O desenvolvimento da espécie humana está, segundo os autores, relacionado a quatro fatores inter-relacionados: social, mental, técnico e biológico (p. 54). Trocando em miúdos – enquanto vive e aprende a viver, o homem vai aprendendo a manipular o meio e, com isso, vai ao mesmo tempo, transformando-se (ou, em linguagem etnológica-antropológica, o homem evolui). Isso não é um prato cheio para a polêmica criacionismo versus evolucionismo? É, sim, mas não estamos com fome agora...

 

Semanas antes havia lido, pela segunda vez, um artigo muito interessante de um outro antropólogo, J. C. Avelino da Silva, Mitos Telúricos, Dominação Celeste (Fragmentos de Cultura, v. 11, n. 1, p. 11-32, 2001). Lá pelas tantas, dizia Avelino a respeito do momento histórico em que o homem aprendeu as técnicas de manipulação da natureza:

 

Nada impediu que, pela separação, o homem encontrasse sua identidade própria que se afirma diante do outro, a natureza. Por meio da técnica, ele faz a experiência da alteridade.
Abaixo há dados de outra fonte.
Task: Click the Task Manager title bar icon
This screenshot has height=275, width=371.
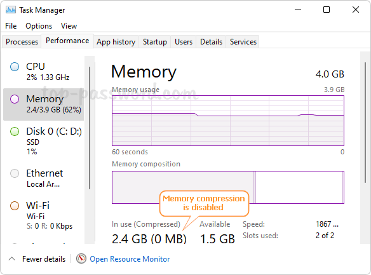Action: click(11, 10)
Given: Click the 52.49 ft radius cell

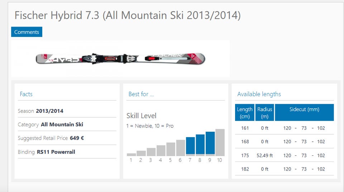Looking at the screenshot, I should coord(265,155).
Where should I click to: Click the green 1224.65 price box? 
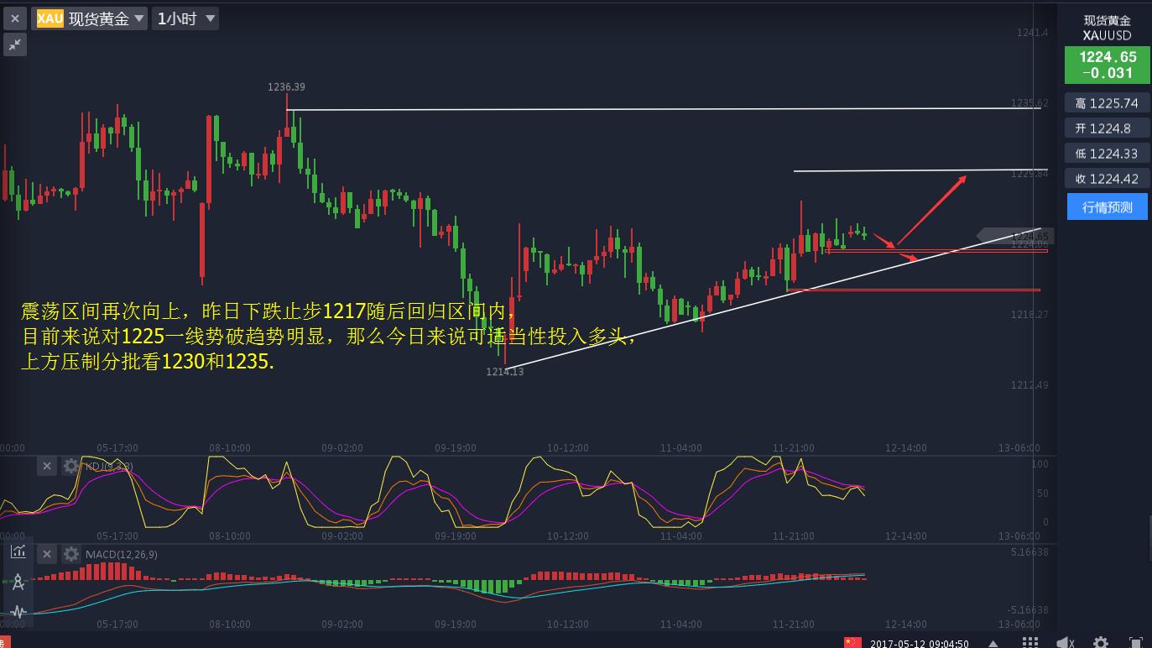(1107, 65)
Ele se deu inconscientemente a pretensiosa tarefa de dominar a natureza, crendo que, fazendo isso, ele estava construindo sua própria identidade, independentemente da natureza (p. 19).

 

Grosso modo, Avelino põe em foco um momento da história humana, enquanto que Philippe Laburthe-Tolra e Jean-Pierre Warnier tinham descrito a mesma cena na forma de um filme – mas os dois textos tratam da mesma coisa: como a tecnologia, enquanto conhecimento(adquirido)-habilitação, permitiu ao homem o domínio do espaço em que se desenvolveu: tecnologia como fator de manipulação do meio.

 

O ciclo de coincidências se fechou quinta-feira, quando lia, agora, um livro sobre Fenomenologia da Religião, da italiana Angela Alves Bello: Culturas e Religiões (EDUSC, 2002. 199 p.). O trecho da coincidência é esse:

 

(...) tudo o que é produzido pelas capacidades humanas é a resposta de uma busca de sentido (...) Mas a busca de sentido não pode limitar-se a estas produções, inclusive quando são altas e refinadas; na verdade, o sentido último, o extremo significado é o religioso, por ser aquele além do qual não pode haver outro sentido mais amplo e mais profundo, porém, é um sentido que se apresenta e se oculta, que está sempre no além. O homo religiosus gostaria de entender a vida para dominá-la (p. 109).

 

No cantinho da página, escrevi, tomando consciência naquele momento da rede de coincidências que descrevi acima: “teologia com tecnologia – conhecer para dominar”. Naquele momento, a rede de coincidências em torno do tema tecnologia e domínio da natureza tomou um sentido novo diante do tema teologia e domínio. Num rasgo de intuição, meu inconsciente cuspiu pelos olhos – teologia é tecnologia, tecnologia para dominar.

 

Desde quinta-feira, então, estou pensando em escrever esse artigo para O Jornal Batista, para refletir um pouco sobre essa intuição – que é antiga sob outras roupagens (cf., por exemplo, o que Carlo Ginzburg diz em seu ensaio magnífico Mito: distância e mentira sobre o uso político do mito e da religião [Olhos de Madeira. Cia. das Letras, 2001. p. 42-84]) –, mas que assumiu uma conotação precisa na forma de uma pergunta: enquanto tecnologia, a teologia quer dominar quem?

 

Dei duas respostas para essa pergunta que eu mesmo me fiz – e não estou seguro de se são de fato duas respostas, ou se uma está implícita na outra. A primeira resposta que dei à pergunta “a teologia quer dominar quem” foi: a teologia quer dominar Deus, para controlá-lo.

 

Bem, o que significa dizer que a teologia quer dominar Deus? Na minha forma de refletir em torno daquela pergunta inicial, dizer que a teologia quer dominar Deus é dizer que o teólogo usa a teologia como tecnologia para manipular Deus. Claro que não domina Deus! Mas não se trata de se o teólogo domina ou não domina – se trata de como essa compreensão da teologia como tecnologia de conhecimento – logo de manipulação de Deus – se converte em sensação de conforto e segurança para o teólogo. Ora, Deus é a força maior da vida – o criador da própria vida. Por outro lado, essa vida está cheia de confusão. Ainda que o homem a domine – ainda que a Antropologia e a Etnologia possam descrever a evolução desse homem no planeta na forma de uma inter-relação também tecnológica de manipulação do meio – esse mesmo meio foge invariavelmente ao controle do homem. É um paradoxo – uma contradição: o homem é e não é, pode e não pode. Ainda é aquela criatura perdida sob a imensidão negra do céu noturno. E lhe pesa isso...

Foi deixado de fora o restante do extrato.